■ Input records ■
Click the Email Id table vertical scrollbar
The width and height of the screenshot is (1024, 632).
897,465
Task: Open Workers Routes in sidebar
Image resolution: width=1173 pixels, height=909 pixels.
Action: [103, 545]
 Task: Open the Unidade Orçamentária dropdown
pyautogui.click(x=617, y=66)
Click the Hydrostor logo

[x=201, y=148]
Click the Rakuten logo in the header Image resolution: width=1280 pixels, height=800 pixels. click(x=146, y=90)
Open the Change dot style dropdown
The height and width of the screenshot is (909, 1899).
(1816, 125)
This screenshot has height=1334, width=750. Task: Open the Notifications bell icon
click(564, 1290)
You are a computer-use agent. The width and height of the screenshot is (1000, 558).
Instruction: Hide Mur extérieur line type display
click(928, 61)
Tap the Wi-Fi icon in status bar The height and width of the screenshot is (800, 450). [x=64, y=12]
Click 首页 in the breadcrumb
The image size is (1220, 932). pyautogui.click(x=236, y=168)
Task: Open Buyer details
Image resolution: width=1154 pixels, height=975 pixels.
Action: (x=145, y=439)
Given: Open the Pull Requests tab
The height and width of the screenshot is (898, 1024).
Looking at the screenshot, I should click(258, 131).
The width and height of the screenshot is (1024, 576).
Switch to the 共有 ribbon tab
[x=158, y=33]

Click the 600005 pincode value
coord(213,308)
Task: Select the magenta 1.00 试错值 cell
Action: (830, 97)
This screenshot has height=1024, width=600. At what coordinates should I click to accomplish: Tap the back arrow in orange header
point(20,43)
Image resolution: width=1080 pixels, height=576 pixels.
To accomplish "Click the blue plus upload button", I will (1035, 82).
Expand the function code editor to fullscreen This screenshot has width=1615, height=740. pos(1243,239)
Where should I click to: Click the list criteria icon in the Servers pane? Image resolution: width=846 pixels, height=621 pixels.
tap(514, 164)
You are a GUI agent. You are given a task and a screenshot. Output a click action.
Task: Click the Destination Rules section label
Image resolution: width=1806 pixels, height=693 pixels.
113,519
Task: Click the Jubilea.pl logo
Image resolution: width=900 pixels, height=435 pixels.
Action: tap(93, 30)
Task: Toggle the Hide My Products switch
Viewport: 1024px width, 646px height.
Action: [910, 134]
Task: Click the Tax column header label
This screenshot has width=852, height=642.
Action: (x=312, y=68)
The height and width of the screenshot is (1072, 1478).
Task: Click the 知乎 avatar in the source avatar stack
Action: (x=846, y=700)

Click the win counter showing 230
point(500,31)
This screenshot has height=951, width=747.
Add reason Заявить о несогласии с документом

■ Prompt ■
Transcribe all of the data above, keeping each line exactly as it stands.

■ Exercise result ■
Click the Email Id table vertical scrollbar
The width and height of the screenshot is (1024, 632).
897,465
Task: Open Workers Routes in sidebar
Image resolution: width=1173 pixels, height=909 pixels.
Action: [103, 545]
 Task: Open the Unidade Orçamentária dropdown
pyautogui.click(x=617, y=66)
Click the Hydrostor logo

[x=201, y=148]
Click the Rakuten logo in the header Image resolution: width=1280 pixels, height=800 pixels. click(x=146, y=90)
Open the Change dot style dropdown
The height and width of the screenshot is (909, 1899).
(1816, 125)
This screenshot has height=1334, width=750. Task: Open the Notifications bell icon
click(564, 1290)
You are a computer-use agent. The width and height of the screenshot is (1000, 558).
Instruction: Hide Mur extérieur line type display
click(928, 61)
Tap the Wi-Fi icon in status bar The height and width of the screenshot is (800, 450). [x=64, y=12]
Click 首页 in the breadcrumb
The image size is (1220, 932). pyautogui.click(x=236, y=168)
Task: Open Buyer details
Image resolution: width=1154 pixels, height=975 pixels.
Action: (x=145, y=439)
Given: Open the Pull Requests tab
The height and width of the screenshot is (898, 1024).
Looking at the screenshot, I should click(258, 131).
The width and height of the screenshot is (1024, 576).
Switch to the 共有 ribbon tab
[x=158, y=33]

Click the 600005 pincode value
coord(213,308)
Task: Select the magenta 1.00 试错值 cell
Action: (830, 97)
This screenshot has height=1024, width=600. At what coordinates should I click to accomplish: Tap the back arrow in orange header
point(20,43)
Image resolution: width=1080 pixels, height=576 pixels.
To accomplish "Click the blue plus upload button", I will (1035, 82).
Expand the function code editor to fullscreen This screenshot has width=1615, height=740. pos(1243,239)
Where should I click to: Click the list criteria icon in the Servers pane? Image resolution: width=846 pixels, height=621 pixels.
tap(514, 164)
You are a GUI agent. You are given a task and a screenshot. Output a click action.
Task: Click the Destination Rules section label
Image resolution: width=1806 pixels, height=693 pixels.
113,519
Task: Click the Jubilea.pl logo
Image resolution: width=900 pixels, height=435 pixels.
Action: tap(93, 30)
Task: Toggle the Hide My Products switch
Viewport: 1024px width, 646px height.
Action: [910, 134]
Task: Click the Tax column header label
This screenshot has width=852, height=642.
Action: (x=312, y=68)
The height and width of the screenshot is (1072, 1478).
Task: Click the 知乎 avatar in the source avatar stack
Action: (x=846, y=700)

Click the win counter showing 230
point(500,31)
This screenshot has height=951, width=747.
Add reason Заявить о несогласии с документом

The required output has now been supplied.